> Texte extrait
####################

Sharing ou Renting economy?

Des services comme Uber ou Airbnb ne relèvent en rien d'une « économie du partage ». Une opinion de Maxime Lambrecht, chercheur à la Chaire Hoover (UCL), chargé de cours invité.

Contribution académique
Sharing ou Renting economy?
©Photo News

Des services comme Uber ou Airbnb ne relèvent en rien d'une « économie du partage ». Une opinion de Maxime Lambrecht, chercheur à la Chaire Hoover (UCL), chargé de cours invité.

Ces derniers temps, on parle de plus en plus de ce qu'on appelle la « sharing economy » ou l'« économie collaborative ». Toutefois, on range souvent sous cette étiquette des services qui n'ont rien à voir avec le partage ni la collaboration, tels qu'Uber ou Airbnb.

En effet, les propriétaires qui proposent un bien immobilier sur Airbnb ne « partagent » pas leur logement, ils le louent. De même, les conducteurs d'Uber ou Lyft ne font que louer un véhicule avec chauffeur. Par ailleurs, ces services n'ont rien de plus collaboratifs que les services traditionnels d’hôtels ou de taxis.

Loin d'une « sharing economy », il semble plutôt s'agir d'une « renting economy », une économie de la location à la demande. En quelques clics, des particuliers peuvent louer ou mettre en location des biens (comme des logements sur Airbnb), ou des services (aides-ménagers sur Homejoy, livraison de courses à domicile sur Instacart, etc.). La nouveauté, c'est qu'Internet permet une rencontre presque immédiate de l'offre et de la demande de biens et de services entre particuliers. Presque, parce qu'entre les deux il reste le gestionnaire de la plateforme, qui utilise sa position stratégique pour prélever un pourcentage sur chaque transaction, et extraire ainsi des revenus considérables sur le marché mondial (à tel point que la valeur de marché de Uber est aujourd'hui estimée à près de $40 milliards, et celle d'Airbnb à $20 milliards).

####################

Reprenez mot pour mot le passage du texte sur l'économie du partage qui commence par « Ces derniers temps, on » et va jusqu'à « qu'Uber ou Airbnb. ».

####################

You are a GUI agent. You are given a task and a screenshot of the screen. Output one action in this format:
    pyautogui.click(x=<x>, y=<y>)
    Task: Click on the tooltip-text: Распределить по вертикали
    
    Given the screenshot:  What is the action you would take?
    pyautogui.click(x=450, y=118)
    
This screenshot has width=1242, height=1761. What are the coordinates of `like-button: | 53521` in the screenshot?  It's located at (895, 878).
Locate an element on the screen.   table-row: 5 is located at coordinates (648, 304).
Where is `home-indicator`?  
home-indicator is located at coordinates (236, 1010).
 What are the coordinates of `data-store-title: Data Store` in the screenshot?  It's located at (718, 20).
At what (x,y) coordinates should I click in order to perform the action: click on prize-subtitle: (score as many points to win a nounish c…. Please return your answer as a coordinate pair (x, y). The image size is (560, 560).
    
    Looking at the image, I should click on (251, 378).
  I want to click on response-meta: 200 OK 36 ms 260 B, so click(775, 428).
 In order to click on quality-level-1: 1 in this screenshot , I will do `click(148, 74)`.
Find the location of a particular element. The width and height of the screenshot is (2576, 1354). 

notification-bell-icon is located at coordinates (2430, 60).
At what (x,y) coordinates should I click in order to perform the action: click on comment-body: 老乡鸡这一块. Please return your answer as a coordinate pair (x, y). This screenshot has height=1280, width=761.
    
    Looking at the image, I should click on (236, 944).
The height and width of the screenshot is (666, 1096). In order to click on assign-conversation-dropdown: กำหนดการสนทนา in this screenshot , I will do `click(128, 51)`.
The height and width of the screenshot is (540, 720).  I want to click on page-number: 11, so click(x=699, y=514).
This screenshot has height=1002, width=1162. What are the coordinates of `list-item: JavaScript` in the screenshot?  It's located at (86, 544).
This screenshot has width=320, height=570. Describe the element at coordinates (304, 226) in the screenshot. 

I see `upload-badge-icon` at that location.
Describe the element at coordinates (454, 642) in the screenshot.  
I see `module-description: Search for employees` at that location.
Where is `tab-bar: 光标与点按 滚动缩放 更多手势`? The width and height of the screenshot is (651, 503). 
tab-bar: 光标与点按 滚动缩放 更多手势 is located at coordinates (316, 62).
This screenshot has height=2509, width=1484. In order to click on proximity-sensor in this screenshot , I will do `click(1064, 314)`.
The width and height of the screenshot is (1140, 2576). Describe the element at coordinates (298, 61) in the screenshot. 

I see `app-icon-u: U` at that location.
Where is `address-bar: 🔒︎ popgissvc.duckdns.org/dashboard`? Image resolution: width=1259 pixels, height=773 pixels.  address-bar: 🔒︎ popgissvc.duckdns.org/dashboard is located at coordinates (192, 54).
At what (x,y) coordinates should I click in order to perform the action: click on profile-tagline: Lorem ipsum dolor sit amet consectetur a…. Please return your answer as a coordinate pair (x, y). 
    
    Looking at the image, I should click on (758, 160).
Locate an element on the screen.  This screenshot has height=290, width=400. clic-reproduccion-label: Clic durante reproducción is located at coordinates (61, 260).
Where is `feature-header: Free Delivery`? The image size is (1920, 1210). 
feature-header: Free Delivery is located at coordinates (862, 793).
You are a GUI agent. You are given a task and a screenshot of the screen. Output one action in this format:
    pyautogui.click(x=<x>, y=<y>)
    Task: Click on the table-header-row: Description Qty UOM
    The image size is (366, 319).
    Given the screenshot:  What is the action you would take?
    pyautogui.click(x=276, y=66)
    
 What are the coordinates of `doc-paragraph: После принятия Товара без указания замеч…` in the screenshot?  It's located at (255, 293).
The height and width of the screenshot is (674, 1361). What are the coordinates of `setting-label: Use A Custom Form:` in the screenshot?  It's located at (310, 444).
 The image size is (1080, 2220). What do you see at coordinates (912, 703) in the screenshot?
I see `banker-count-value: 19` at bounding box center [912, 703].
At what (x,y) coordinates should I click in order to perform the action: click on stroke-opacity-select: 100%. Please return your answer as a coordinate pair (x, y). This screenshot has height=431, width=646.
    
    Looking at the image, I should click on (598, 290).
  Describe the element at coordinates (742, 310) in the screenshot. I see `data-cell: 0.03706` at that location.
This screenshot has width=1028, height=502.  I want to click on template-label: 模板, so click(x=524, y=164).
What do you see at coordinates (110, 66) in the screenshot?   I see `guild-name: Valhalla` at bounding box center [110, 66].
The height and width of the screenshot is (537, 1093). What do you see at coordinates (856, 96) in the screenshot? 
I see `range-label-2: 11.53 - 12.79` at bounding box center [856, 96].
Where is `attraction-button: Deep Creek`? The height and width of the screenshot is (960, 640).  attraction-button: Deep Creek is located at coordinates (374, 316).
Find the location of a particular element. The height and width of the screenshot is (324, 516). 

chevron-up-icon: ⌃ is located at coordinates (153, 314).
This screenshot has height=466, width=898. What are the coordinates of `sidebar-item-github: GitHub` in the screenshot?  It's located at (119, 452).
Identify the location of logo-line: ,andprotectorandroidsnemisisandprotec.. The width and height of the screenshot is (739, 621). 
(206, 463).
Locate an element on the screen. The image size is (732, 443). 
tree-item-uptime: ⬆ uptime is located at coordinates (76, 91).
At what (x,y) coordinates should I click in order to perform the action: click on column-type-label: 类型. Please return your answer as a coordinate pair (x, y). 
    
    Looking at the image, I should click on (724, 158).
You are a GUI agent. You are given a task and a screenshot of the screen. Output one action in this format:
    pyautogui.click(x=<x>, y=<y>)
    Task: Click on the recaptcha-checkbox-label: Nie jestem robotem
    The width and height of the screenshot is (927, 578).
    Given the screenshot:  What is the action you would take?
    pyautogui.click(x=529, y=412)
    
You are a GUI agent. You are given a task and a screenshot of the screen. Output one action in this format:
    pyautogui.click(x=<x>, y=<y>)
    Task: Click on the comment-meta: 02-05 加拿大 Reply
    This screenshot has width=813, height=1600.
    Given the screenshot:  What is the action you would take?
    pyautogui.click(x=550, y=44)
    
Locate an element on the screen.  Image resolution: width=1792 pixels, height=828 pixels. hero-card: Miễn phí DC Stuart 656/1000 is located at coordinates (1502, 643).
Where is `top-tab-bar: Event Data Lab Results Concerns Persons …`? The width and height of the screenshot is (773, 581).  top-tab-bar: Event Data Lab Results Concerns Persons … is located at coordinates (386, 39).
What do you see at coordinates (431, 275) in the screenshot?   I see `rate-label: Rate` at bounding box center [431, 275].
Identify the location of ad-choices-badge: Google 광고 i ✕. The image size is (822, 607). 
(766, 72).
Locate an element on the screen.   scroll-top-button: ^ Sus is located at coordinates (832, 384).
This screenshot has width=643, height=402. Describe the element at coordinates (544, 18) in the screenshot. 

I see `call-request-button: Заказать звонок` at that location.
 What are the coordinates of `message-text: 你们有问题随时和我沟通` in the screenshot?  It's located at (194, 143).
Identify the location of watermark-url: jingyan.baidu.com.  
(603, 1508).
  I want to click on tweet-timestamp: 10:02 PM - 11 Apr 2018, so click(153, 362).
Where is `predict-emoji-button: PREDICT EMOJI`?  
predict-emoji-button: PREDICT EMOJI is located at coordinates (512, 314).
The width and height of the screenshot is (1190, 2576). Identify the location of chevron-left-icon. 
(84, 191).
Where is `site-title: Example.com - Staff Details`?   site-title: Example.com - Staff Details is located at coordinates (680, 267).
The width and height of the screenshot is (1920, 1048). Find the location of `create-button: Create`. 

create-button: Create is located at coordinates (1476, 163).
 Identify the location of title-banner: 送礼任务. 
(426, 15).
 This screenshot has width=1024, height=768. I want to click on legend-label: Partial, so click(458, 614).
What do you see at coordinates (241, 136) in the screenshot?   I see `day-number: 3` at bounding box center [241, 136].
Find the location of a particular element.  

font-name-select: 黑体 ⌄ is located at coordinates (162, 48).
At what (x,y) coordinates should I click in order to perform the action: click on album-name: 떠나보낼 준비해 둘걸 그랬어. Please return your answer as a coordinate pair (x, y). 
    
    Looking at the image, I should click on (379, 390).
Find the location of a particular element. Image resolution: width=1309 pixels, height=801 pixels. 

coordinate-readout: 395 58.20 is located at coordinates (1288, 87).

####################

> Réponse attendue
Ces derniers temps, on parle de plus en plus de ce qu'on appelle la « sharing economy » ou l'« économie collaborative ». Toutefois, on range souvent sous cette étiquette des services qui n'ont rien à voir avec le partage ni la collaboration, tels qu'Uber ou Airbnb.